The Sunday Paper – Withstanding Great Recession Like China

From the Research Division of the Federal Reserve Bank of St. Louis this Working Paper Withstanding Great Recession like China should be read by everyone interested in global macroeconomics (everyone?); not just China wonks.

In it Mr. Yi Wen Jing of the Federal Reserve Bank of St. Louis and Mr. Jing Wu of Tsinghua University explain why stimulus measures in the US and Europe merely stabilized economies but how in China stimulus resulted in a strong countercyclical growth spurt.

This is important because between 2007~2013 China’s industrial production nearly doubled. Over the same period America’s remained flat and in Europe and Japan it declined by 9.3% and 17.1% respectively. In 2007 China’s industrial production was 60% of America’s; by 2012 it was 126% ending over 100-years of American supremacy. It also addresses the issue of output gaps and in turn provides a clue as to why deflation remains such a potent threat to, by comparison with China, fragile Western recoveries.

In the author’s own words most of the difference in performance has been “..because China implemented bold, decisive fiscal stimulus programs that no other major nations dared to adopt. In particular, the Chinese government cleverly used its state-owned enterprises (SOEs) as a fiscal instrument to implement its aggressive stimulus programs in 2009, consistent with the very Keynesian notion of aggregate demand management through increased government spending and the fiscal multiplier principle.”

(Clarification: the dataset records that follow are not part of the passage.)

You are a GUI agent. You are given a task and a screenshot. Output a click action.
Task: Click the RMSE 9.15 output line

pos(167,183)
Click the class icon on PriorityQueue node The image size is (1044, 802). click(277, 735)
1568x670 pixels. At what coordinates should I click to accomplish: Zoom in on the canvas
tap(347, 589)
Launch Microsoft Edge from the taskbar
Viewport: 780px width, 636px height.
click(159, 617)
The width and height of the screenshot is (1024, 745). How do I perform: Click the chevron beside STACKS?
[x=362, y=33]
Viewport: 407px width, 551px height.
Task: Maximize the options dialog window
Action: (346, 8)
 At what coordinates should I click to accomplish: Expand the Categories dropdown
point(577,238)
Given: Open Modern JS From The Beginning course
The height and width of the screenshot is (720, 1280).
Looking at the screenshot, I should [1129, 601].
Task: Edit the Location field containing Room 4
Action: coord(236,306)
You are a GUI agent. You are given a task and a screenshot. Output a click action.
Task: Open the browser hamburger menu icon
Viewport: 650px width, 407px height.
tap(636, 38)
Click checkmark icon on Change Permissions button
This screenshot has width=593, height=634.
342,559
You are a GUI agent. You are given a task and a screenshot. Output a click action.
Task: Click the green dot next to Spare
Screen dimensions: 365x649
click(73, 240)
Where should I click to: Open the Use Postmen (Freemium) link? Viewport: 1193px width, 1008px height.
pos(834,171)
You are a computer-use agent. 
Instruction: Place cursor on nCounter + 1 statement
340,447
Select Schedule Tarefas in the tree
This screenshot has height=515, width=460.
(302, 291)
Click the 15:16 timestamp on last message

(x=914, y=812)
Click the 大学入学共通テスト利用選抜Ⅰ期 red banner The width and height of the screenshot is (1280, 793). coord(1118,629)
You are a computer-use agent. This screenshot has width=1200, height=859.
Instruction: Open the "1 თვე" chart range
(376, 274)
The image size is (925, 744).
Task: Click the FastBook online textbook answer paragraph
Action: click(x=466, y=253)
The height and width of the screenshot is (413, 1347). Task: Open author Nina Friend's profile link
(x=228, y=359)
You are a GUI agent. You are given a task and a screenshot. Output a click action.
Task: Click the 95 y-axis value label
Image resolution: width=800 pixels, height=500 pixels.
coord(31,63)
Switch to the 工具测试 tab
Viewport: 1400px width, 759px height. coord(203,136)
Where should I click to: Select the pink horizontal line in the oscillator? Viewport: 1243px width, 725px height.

The math starts to get a bit out of control from P. 24 but the good points with some excellent charts are all before that but if you open the document you should read the conclusion which begins on P. 36. All up a very thought provoking read with implications for the conduct of policy, both within China and the rest of the world, for a long time to come.

Happy Sunday

[In reading this paper I began to wonder about the effect of Keynsian thought in China and came across this easy read from the Cambridge Judge Business School on just that subject http://www.jbs.cam.ac.uk/fileadmin/user_upload/research/workingpapers/wp1402.pdf. The authors note the irony of Keynes policies being successfully applied in China when they were intended to be an answer to underlying problems/contradictions of the Capitalist system.]